Given uncertainties surrounding the global economy, investors do not want to own stocks like HOT. Approximately 60% of its operations are outside the United States, which would expose it to the vagaries of the global economy. First, the Japanese earthquake has impacted their earnings. Second, the geopolitical concerns in the Middle East have also affected their operations. Third, the debt issues around Europe have also limited their earnings potential. The silver lining is that HOT’s financial performance has improved since financial crisis levels. Analysts are expecting revenues of $5.96 billion next year, higher than 35.80% year on year. This is higher than MAR’s revenue growth of 25.90%, but lower than H’s 70.20%. The stock is trading at 18.31 times forward earnings, lower than peer multiples of 23.1 times earnings. We recommend investors to be cautious with buying shares of HOT, as earnings will be limited by the weakening global economy.
U.S. Bancorp. (USB)
This bank stock is a core holding of Warren Buffett's. Based on the June filing, Berkshire Hathaway owns 69 million shares of this Minneapolis-based bank. Buffett has so much confidence in the bank that he increased his stake during the financial crisis of 2008. The Oracle of Omaha has cherry-picked financial stocks that are better positioned to weather the storm. During this period, USB has bought failed lenders, increased headcount and improved its technology.
With the current bearish outlook on the economy, resurgence of sovereign debt issues and uncertainties in global growth, financial stocks have once again declined. Shares of USB have fallen by 18.67% for the year. The market must have ignored the improving fundamentals of USB. In the recent quarterly report, it has showed positive figures. The company reported 2nd quarter earnings per share of $0.60, and will be on its way of beating analysts’ expectations of earnings per share of $2.31. The better than expected performance is attributed to lower provisioning from favorable credit conditions. The stock is trading at 9.48 times this year’s earnings, 1.45 times book value and 2.20% dividend yield. This is somewhat higher than Wells Fargo & Company (WFC)’s 8.58 times this year’s earnings and 1.02 times book value. Investors are paying up for better credit quality and stable future earnings.
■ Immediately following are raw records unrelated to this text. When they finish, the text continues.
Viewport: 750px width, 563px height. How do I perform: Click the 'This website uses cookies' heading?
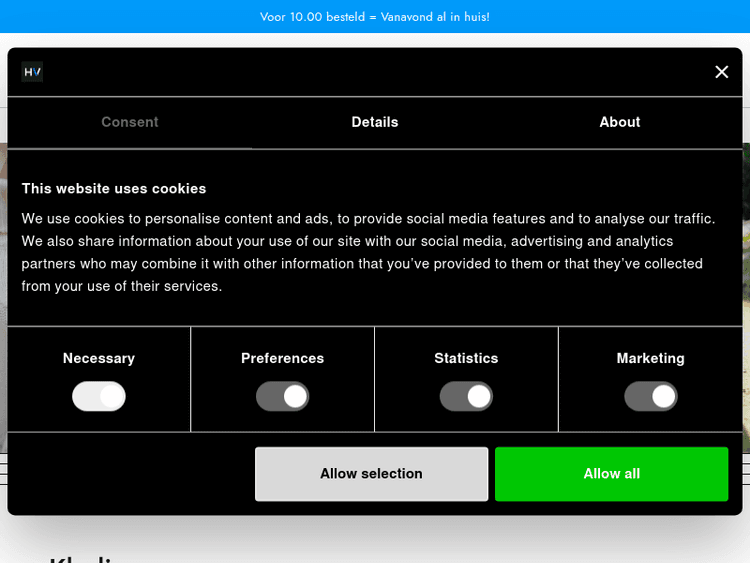(114, 188)
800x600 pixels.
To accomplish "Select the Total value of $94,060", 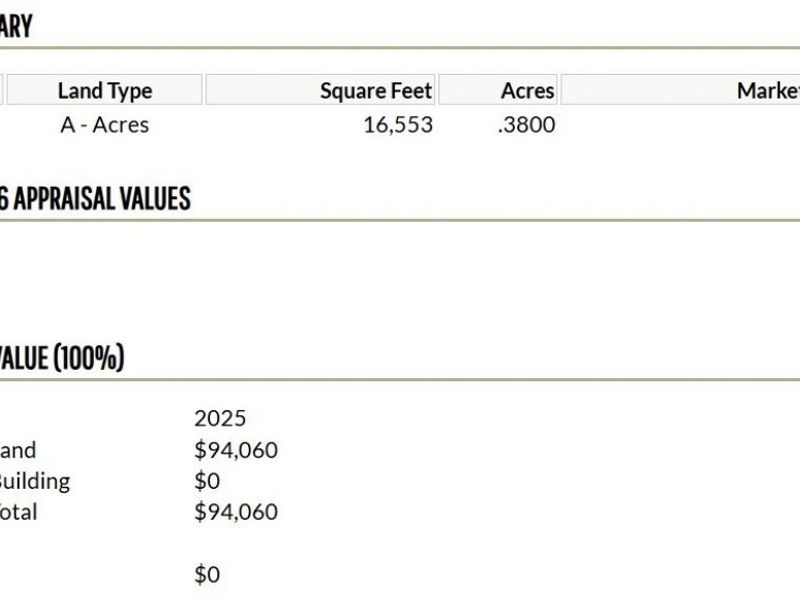I will coord(236,512).
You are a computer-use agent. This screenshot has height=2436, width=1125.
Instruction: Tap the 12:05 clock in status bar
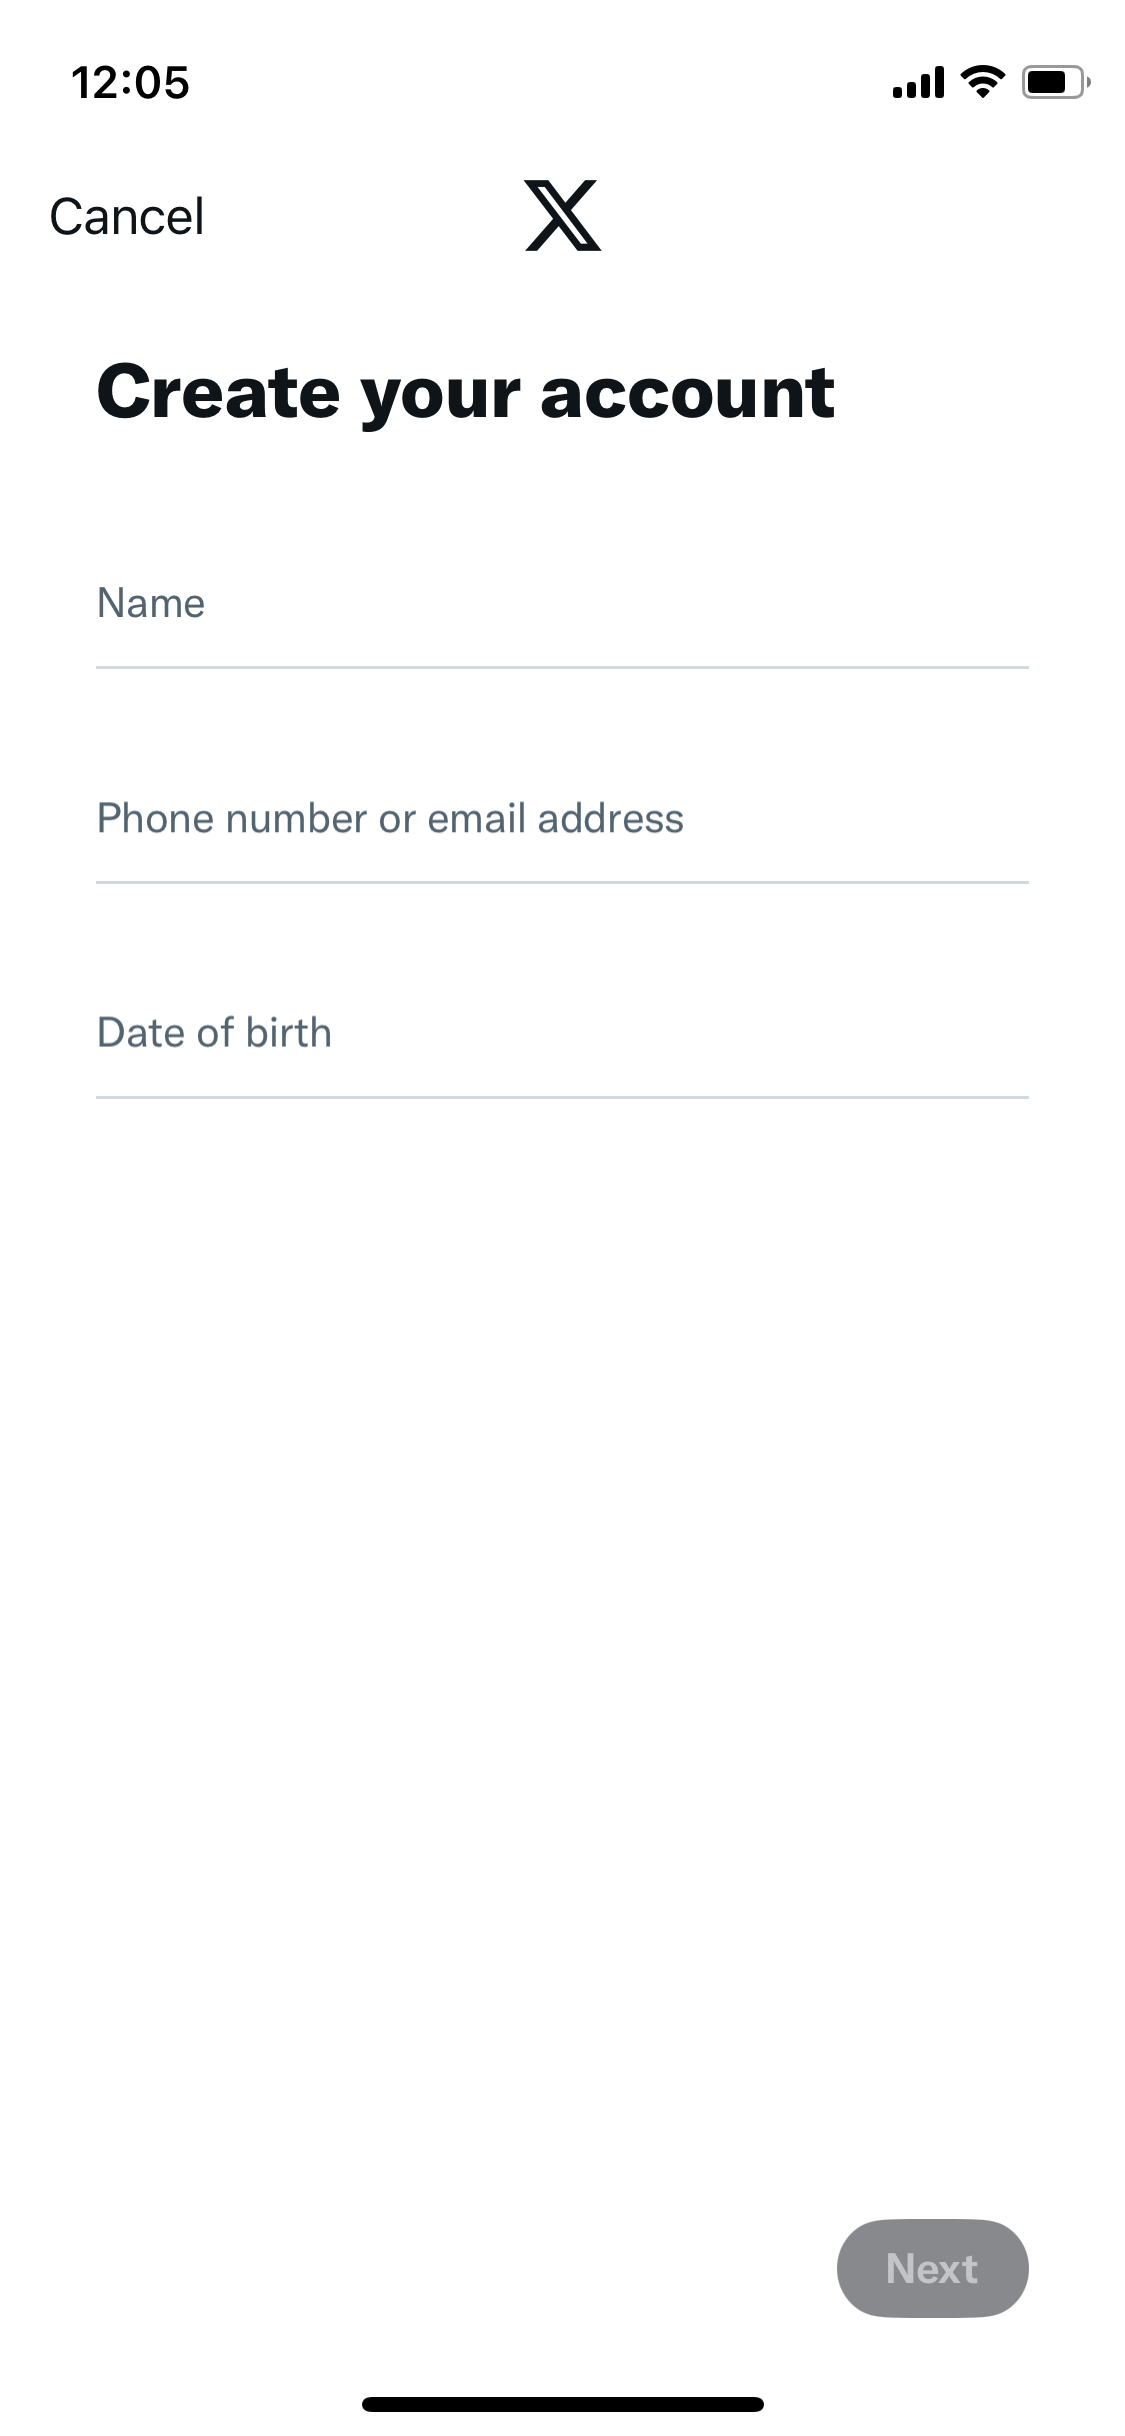point(130,82)
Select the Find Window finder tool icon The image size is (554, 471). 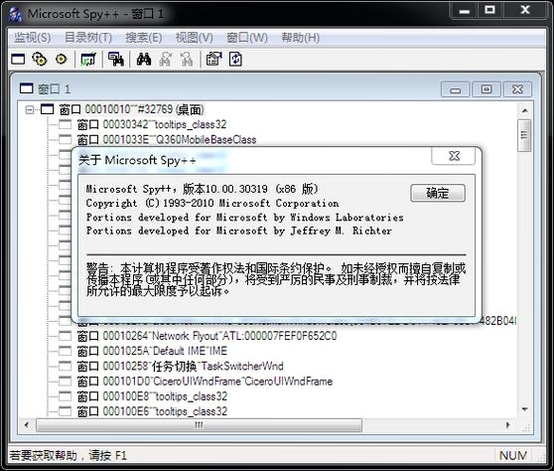coord(116,59)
Analyst estimate that shares of USB are valued at $30 a share, which implies an upside of 36.90% at current prices.
Stryker Corp. (SYK)
Stryker Corp is a medical technology company that has strong positions in major categories of the orthopedic market, notably in the implants used in joint replacement, trauma and spinal surgeries. The company has been steadily growing its revenues of 5% over the last five years, with net profit margins of 17% and return on equity of 16%. It has a cash position of $2.68 billion, with minimal debt at 13% of net worth. Meanwhile, the company generates cash flow of $1.31 billion, which translates to a modest yield of 7%. These solid cash flow figures and strong balance sheet will give the company enough flexibility for increased research and development costs, dividends and acquisitions. All of these points to a higher shareholder value in the future.
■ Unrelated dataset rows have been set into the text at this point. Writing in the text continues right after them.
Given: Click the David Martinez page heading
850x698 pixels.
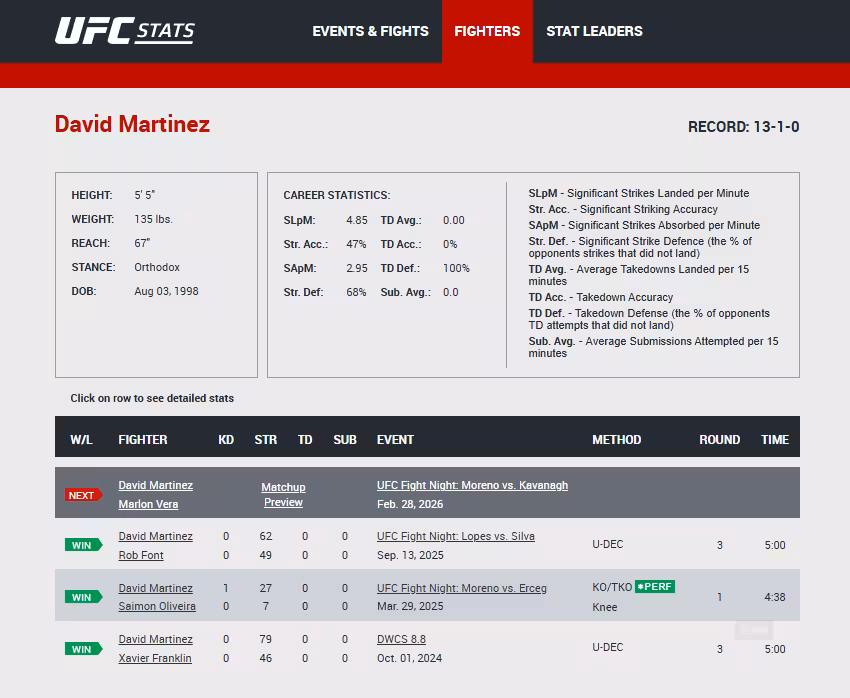Looking at the screenshot, I should click(132, 125).

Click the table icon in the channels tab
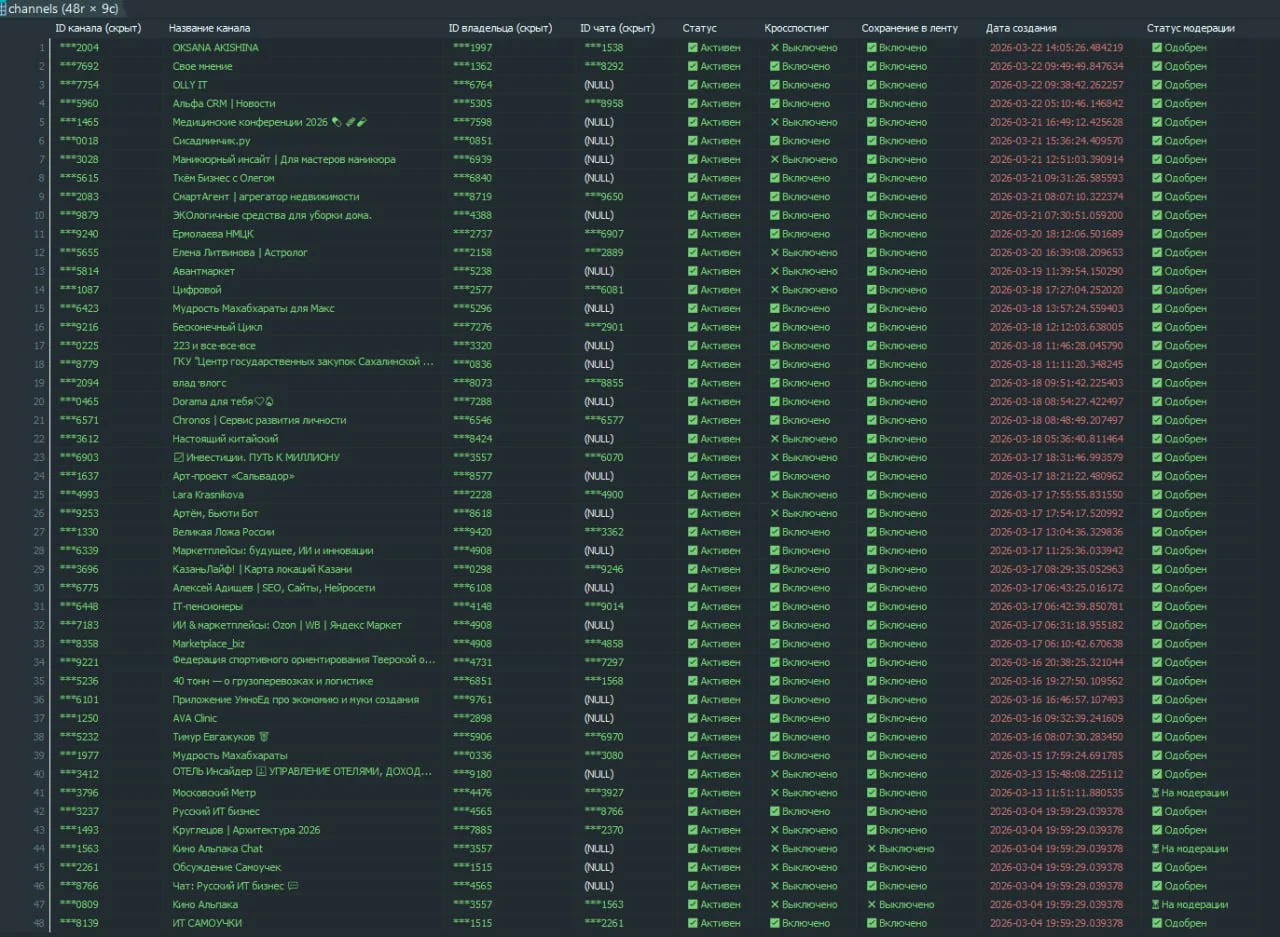click(4, 9)
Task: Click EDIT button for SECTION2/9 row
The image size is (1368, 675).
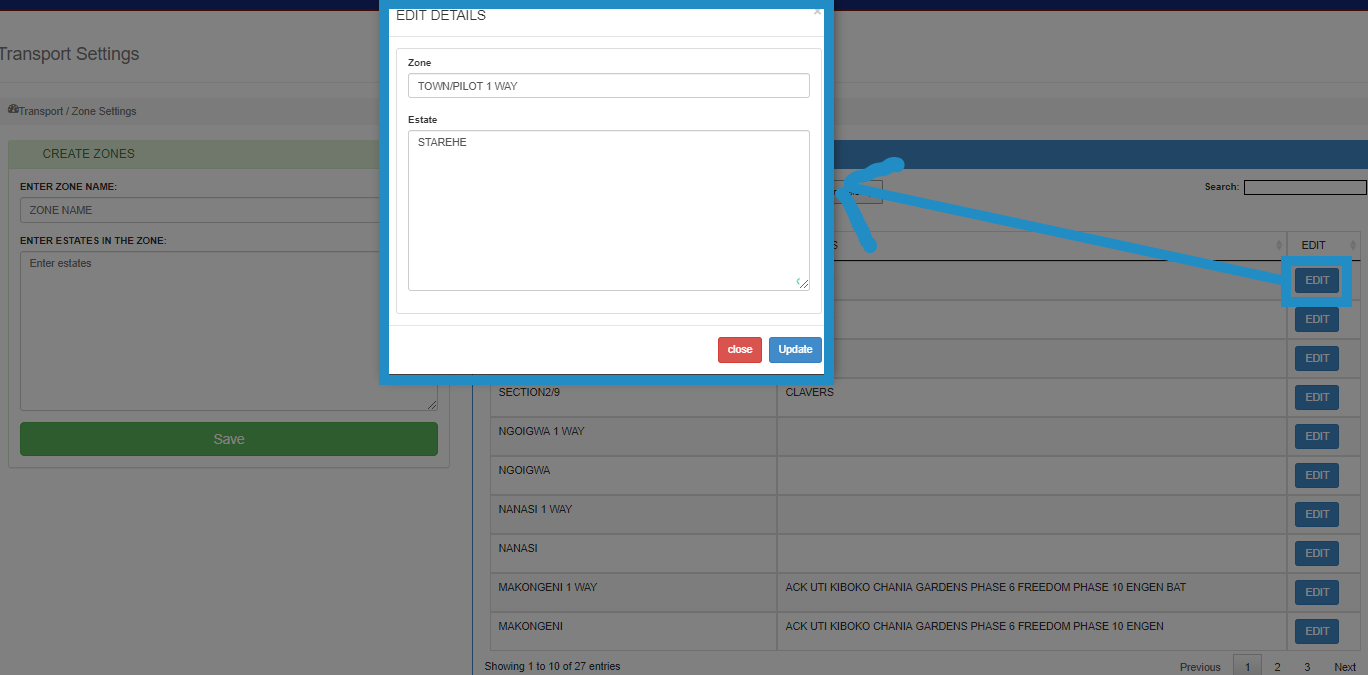Action: (x=1316, y=398)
The main risks in the near-term are that pressures from fiscal austerity of the government affecting the healthcare sector, as well as lower than expected capital spending of hospitals from continued weakness in the economy. On a longer term, earnings growth will be driven by favorable demographics. At current prices, the stock is currently trading at 13.08 times this year’s earnings, 2.38 times book value and dividend yield of 1.60%. This is certainly lower than peer Zimmer Holdings, Inc. (ZMH) 16 times earnings and 1.68 times book value. Since the Street focuses on near-term risks, the stock has declined by 10.24% for the year. Investors who focus on the long term fundamental appeal of SYK will be rewarded over time.